A man named Dave comes home very drunk late at night...

So this guy has been drinking with his buddies all night and he's as drunk as a skunk, gets home, falls up the stairs, undresses and goes to bed next to his wife. He falls asleep and next thing he knows, bang, he dies and finds himself waiting at the pearly gates.

The guy refuses to believe this is happening, he says to St. Peter: "This can't be possible, I'm a healthy man! This is not the way I die. You have to let me return down there!"
The guy can see St. Peter looks like he's feeling sorry for him, but he tells him that unfortunately, there's no policy for allowing people back on Earth. The guy insists: "But come on, there's got to be something you can do! I'll put up with anything, really, as long as you let me go back down."
So St. Peters tells him: "Well really, there's just this one possibility: you can go back, but only as a hen. That's the only thing we can allow." The guy guesses that this really is his only chance, so he agrees reluctantly.
So he's back on Earth in this beautiful chicken coop, the sun is shining, there's green grass everywhere, this is hen paradise. The other hens greet him with delight and he tells them his story, everything goes nicely. But then he feels kind of unwell, there's something wrong with his stomach. He asks this old hen: "Tell me, I've got this weird feeling in my belly, I'm not too well. What is happening to me?"

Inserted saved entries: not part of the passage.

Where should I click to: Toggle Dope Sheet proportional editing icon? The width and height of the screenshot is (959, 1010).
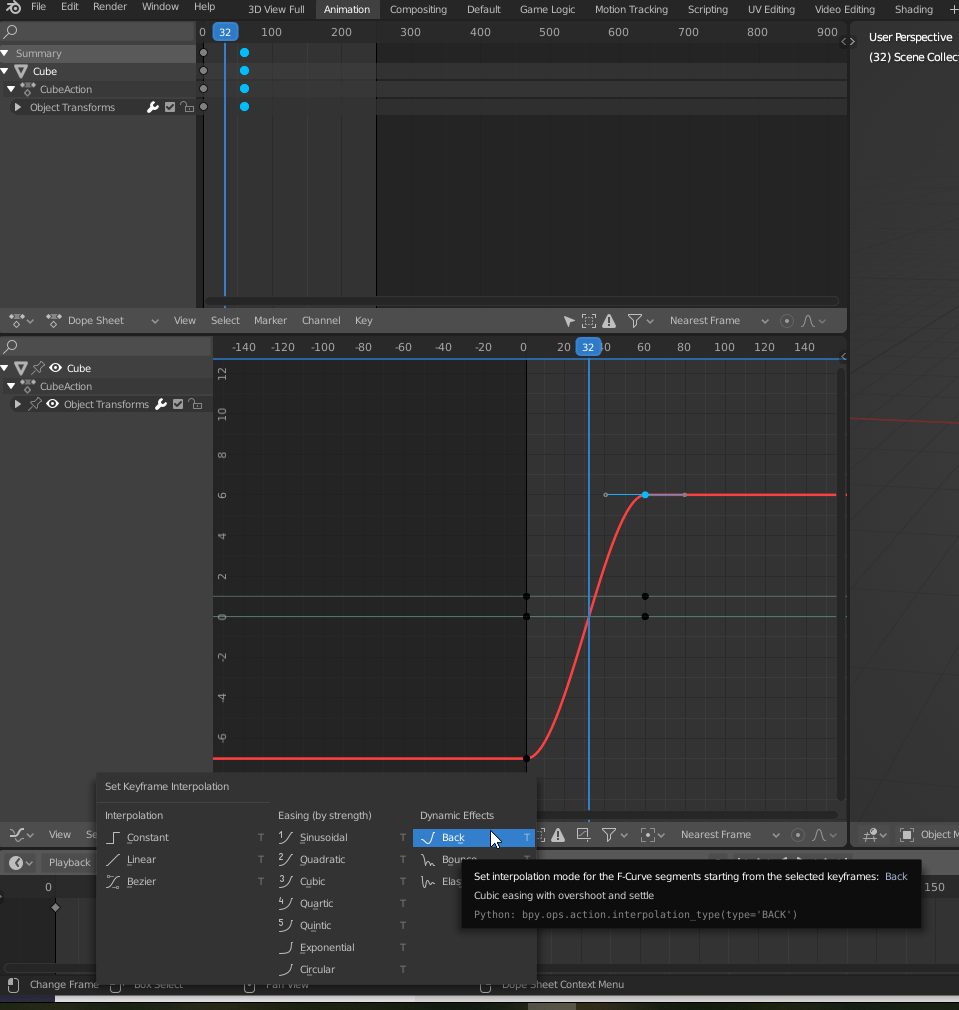tap(786, 321)
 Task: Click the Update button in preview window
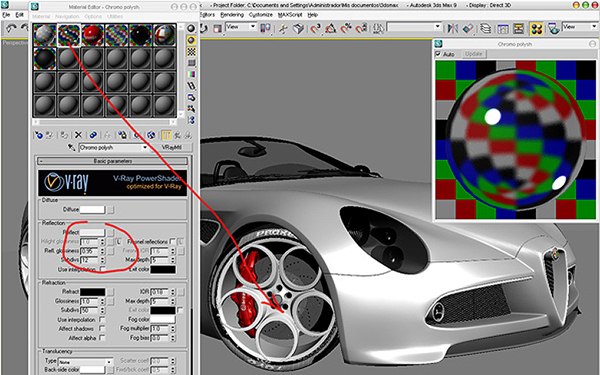[474, 54]
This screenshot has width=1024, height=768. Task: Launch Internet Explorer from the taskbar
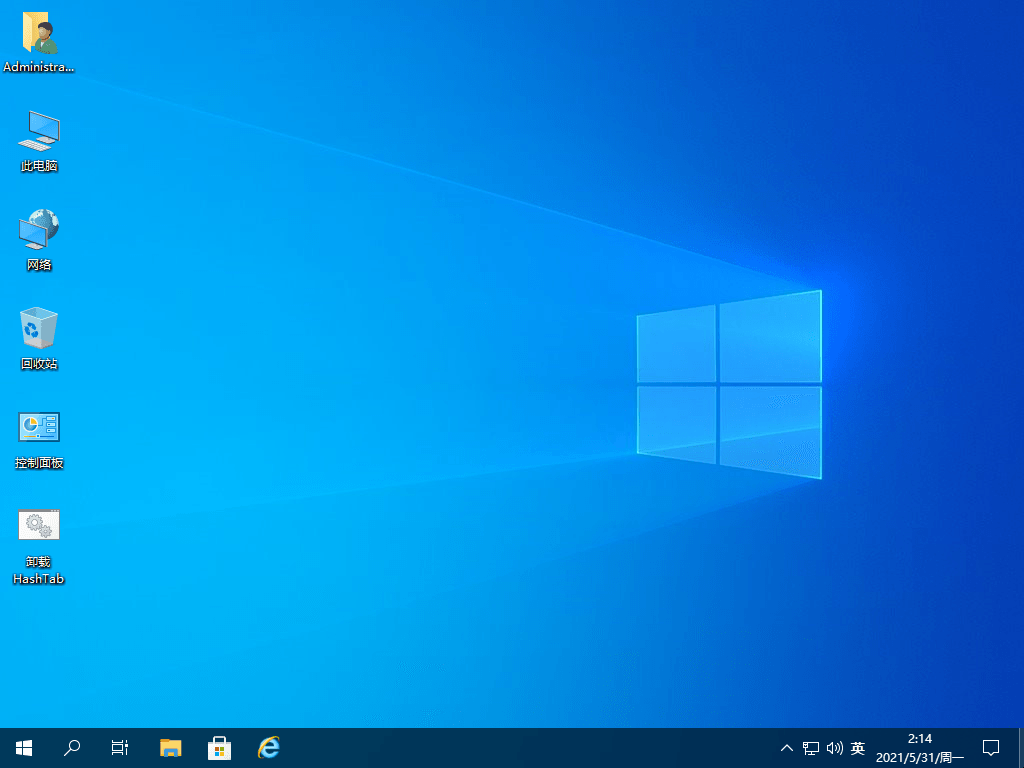[267, 747]
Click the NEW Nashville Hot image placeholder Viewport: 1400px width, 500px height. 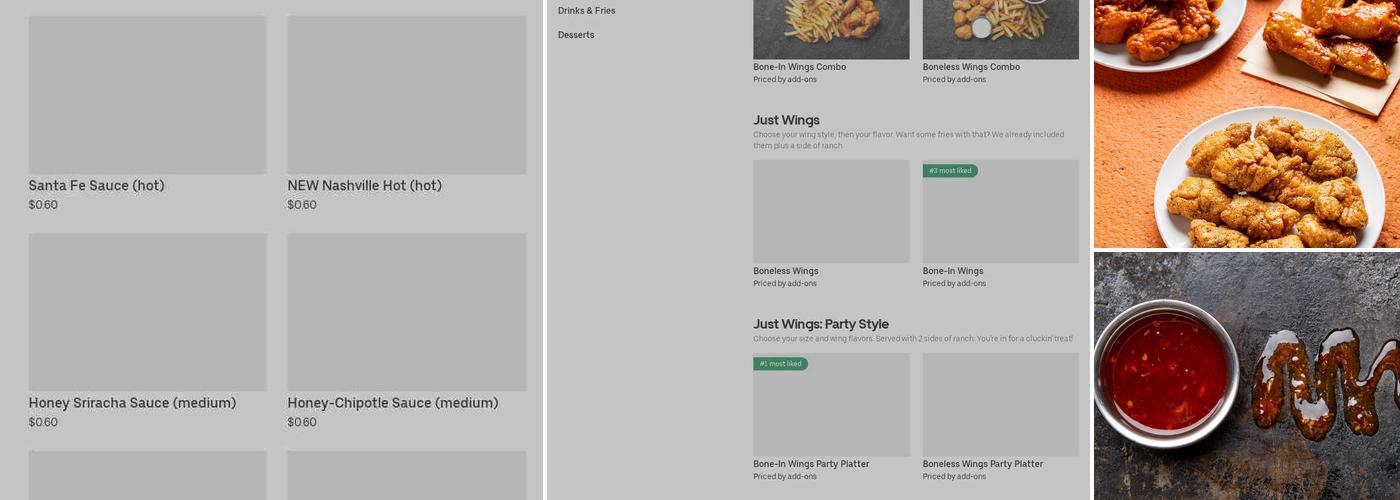(x=406, y=95)
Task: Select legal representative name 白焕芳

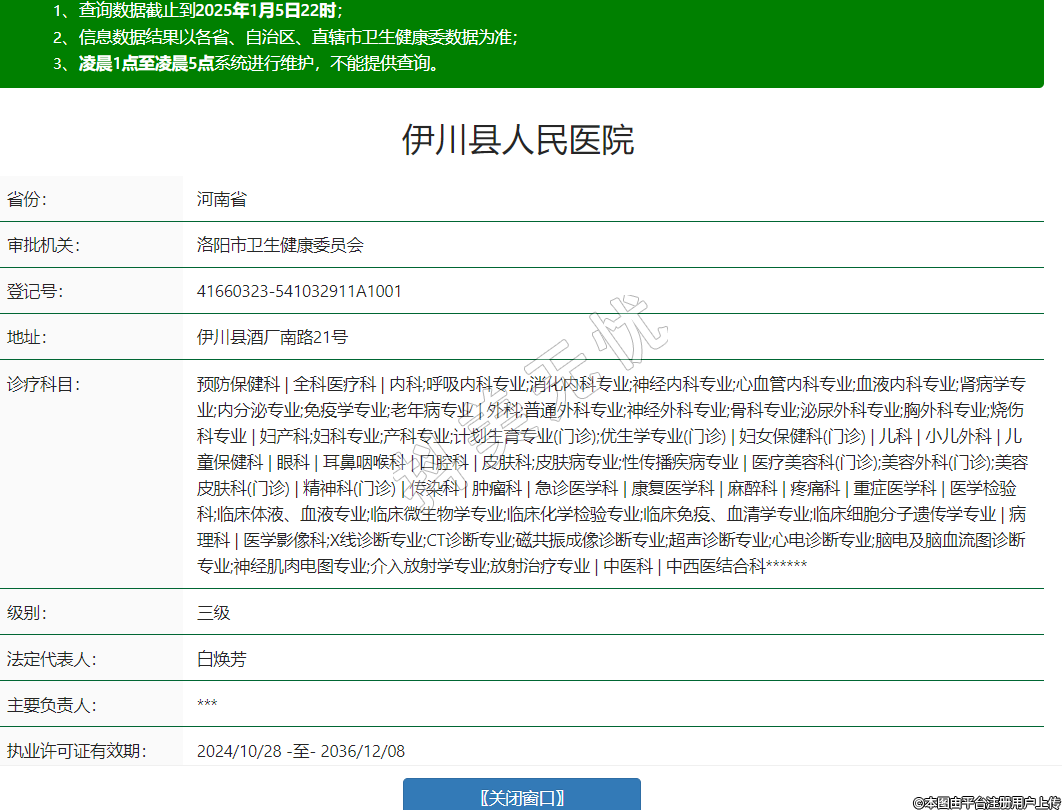Action: tap(222, 659)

The old hen: "Well dearie, we hens lay eggs, you know. I bet you've never laid a nice egg before... You need to push it out now, and you'll feel much better after!"
So the guy pushes and pushes, and wham, out pops his first egg. The old hen congratulates him and he feels much better. But not 5 minutes later, his pain comes back. He returns to the old hen for advice.

"Well dearie, it's quite special but it happens that you need to lay TWO eggs, so go back there and keep pushing!"
So he goes back to his nest and pushes, and nothing comes, and he pushes harder, and wham, out comes his second egg! He feels much better, but not 2 minutes later, you guessed it, he's back in terrible pain and goes to see the old hen.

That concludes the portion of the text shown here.